Sintjanskruidblaadjes met witte stippen, gaatjes waar ooit de duivel zijn tanden in heeft gezet, Valse salie, die de echte gezonde salie wil nabootsen om ons op een dwaalspoor te brengen, Nagelkruid die in zijn natte, koude wortel de droge hitte van de tropische kruidnagel verbergt en oude appelbomen die zich tooien met het jonge lentegroen van de magische maretak.
Eeuwig groen vinden we nu nog op de de natte conglomeraatrotsen in de menhirgroeve: mossen, eikvaren en steenbreekvaren geheimzinnig in de donkerte groeiend.
Wat voor betekenis is er nog steeds verborgen in deze en andere onooglijke plantjes, die we nu letterlijk met de voeten treden?
Vroeger werd de wortelstok vooral door de boeren tegen hoest en verkoudheid gebruikt. In dat opzicht heeft hij dezelfde werking als zoethout. In Frankrijk werd hij ook Réglisse sauvage (Wild zoethout) genoemd, vooral omdat de wortels ook een zoete smaak heeft.
Een andere merkwaardige Franse naam voor de plant is ‘herbe de gagne’ (mijn vrije vertaling: winstwortel). De wortel, vooral als hij van de Eik afkomstig is, als amulet gedragen, bracht geldelijk geluk (loterijwortel).
En dat is nog niet alles! Hedendaags onderzoek heeft Ecdysteroïden (polypodine) in de wortel gevonden. Bijzondere stoffen met hormonale en insectenwerende werkingen. Dus niet te verwonderen dat je de plant nu terug vind in wat dubieuze potentieverhogende middelen samen met Epimediumsoorten. Wie had dat ooit verwacht. Onze Eikvaren als aphrodisiacum.
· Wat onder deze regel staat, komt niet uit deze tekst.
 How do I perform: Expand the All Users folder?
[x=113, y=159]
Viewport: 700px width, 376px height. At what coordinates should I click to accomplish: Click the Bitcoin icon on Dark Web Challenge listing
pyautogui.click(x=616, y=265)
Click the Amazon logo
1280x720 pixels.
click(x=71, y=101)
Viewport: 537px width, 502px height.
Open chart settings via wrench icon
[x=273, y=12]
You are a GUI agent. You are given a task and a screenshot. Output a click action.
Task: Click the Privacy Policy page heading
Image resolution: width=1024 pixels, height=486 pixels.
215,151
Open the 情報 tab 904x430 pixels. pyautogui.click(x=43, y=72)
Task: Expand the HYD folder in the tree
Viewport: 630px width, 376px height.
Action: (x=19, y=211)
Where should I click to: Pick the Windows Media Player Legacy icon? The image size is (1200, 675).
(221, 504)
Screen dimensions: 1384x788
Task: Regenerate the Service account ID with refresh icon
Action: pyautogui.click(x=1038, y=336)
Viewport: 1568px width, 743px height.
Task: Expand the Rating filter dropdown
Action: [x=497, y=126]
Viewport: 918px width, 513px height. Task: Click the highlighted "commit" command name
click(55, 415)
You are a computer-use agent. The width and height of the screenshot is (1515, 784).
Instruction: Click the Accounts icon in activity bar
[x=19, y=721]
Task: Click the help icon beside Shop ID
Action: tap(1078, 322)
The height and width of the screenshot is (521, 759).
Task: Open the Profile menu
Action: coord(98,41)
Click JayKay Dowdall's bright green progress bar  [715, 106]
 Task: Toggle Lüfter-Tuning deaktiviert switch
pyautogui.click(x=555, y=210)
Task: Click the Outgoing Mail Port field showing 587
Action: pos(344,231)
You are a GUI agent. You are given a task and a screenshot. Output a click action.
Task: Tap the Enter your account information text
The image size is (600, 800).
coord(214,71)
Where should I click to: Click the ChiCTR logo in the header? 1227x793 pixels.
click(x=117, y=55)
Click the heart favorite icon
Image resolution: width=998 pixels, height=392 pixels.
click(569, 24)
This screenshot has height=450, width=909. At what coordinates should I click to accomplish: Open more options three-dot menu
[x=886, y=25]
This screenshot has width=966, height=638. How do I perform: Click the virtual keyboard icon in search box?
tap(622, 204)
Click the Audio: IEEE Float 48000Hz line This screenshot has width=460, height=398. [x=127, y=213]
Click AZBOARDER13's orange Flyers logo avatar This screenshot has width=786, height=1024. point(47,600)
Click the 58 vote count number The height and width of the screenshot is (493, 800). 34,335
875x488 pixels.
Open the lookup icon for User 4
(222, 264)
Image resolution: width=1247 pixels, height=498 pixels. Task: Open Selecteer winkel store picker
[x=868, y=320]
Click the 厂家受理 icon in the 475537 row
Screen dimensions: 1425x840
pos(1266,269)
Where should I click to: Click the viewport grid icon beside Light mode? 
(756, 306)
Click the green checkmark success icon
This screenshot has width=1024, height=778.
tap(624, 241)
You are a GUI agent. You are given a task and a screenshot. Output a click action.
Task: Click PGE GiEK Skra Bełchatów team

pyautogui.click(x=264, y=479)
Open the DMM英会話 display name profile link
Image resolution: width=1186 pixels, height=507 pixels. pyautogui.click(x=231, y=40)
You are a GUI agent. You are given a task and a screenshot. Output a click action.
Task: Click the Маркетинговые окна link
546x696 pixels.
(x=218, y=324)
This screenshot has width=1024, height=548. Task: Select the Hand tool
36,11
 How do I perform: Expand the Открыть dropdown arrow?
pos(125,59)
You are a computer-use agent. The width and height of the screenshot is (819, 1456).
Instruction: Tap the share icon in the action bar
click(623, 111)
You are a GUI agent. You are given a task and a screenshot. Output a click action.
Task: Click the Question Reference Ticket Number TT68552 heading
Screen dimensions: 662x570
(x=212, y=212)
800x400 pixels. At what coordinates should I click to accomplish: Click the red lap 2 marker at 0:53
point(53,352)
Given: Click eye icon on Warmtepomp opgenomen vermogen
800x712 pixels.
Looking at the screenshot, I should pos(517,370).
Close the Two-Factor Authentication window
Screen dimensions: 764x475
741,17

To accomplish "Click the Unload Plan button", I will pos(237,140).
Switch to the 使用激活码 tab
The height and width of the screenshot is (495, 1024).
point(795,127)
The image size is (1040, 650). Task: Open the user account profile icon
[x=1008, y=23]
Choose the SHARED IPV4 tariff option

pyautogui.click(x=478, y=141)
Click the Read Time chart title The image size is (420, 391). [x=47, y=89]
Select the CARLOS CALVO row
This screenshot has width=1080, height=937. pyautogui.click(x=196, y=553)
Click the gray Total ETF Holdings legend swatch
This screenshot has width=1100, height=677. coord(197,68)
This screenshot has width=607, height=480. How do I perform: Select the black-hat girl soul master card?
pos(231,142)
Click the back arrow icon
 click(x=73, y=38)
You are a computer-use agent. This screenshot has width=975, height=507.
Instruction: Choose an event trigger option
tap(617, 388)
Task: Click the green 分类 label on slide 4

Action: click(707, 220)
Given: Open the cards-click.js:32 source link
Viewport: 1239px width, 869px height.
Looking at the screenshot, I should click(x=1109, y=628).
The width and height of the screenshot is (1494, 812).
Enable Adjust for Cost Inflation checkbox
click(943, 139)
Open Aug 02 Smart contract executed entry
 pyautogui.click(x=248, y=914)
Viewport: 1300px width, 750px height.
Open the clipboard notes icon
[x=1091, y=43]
De gewone eikvaren is een laagblijvende plant met ’s winters groen blijvende bladeren. De bladeren zijn dof donkergroen en enkel naar de top toe spits. Hij verkiest meestal beschaduwde, hellende stukjes om op te groeien: holle wegen, grachtranden, taluds, muren …
Dodoens over Eikvaren of Boomvaren
EikvarenDit cruyt wordt gheheeten in Griecx Polypodion. In Latijn Filicula en Polypodium. In Hoochduytsch Engelsusz Baumfarn/ en Dropffwurtz. In Neerduytsch Boomvaren ende van sommighen Eyckenvaren. In Franchois Polypode.
Cracht ende werckinghe
A Die wortel van Boomvaren verweckt tot camerganck ende iaecht af die swaere melancholieuse vochticheden ende die taeye fluymen ende es seer goet tseghen dat colica/ dat es weedom in den buyck/ verhertheyt ende verstoptheyt van der milte/ ende tot die vierdedaechse cortsen sonderlinghe als zy met Epithymum inghenomen wordt.
B Ende dese wortel salmen sieden in suet vleeschsop oft capoenen sop oft in water met Maluwe oft Beete ende wat Anijs saets/ ende dat drincken/ oft die selve ghepoedert met huenich water dat es Meede innemen.
C Die wortel van Boomvaren verteert ende doet sceyden dat overvloedich quaet vleesch dat in die gaten van den nuese wast Polypus gheheeten alsmense ghepoedert dicwils in die neuse doet.
Nog een merkwaardige toepassing bij Dodoens ‘tegen neuspoliepen’. Hier lijkt er wel sprake te zijn van een woordspeling. Polypodium tegen polypus!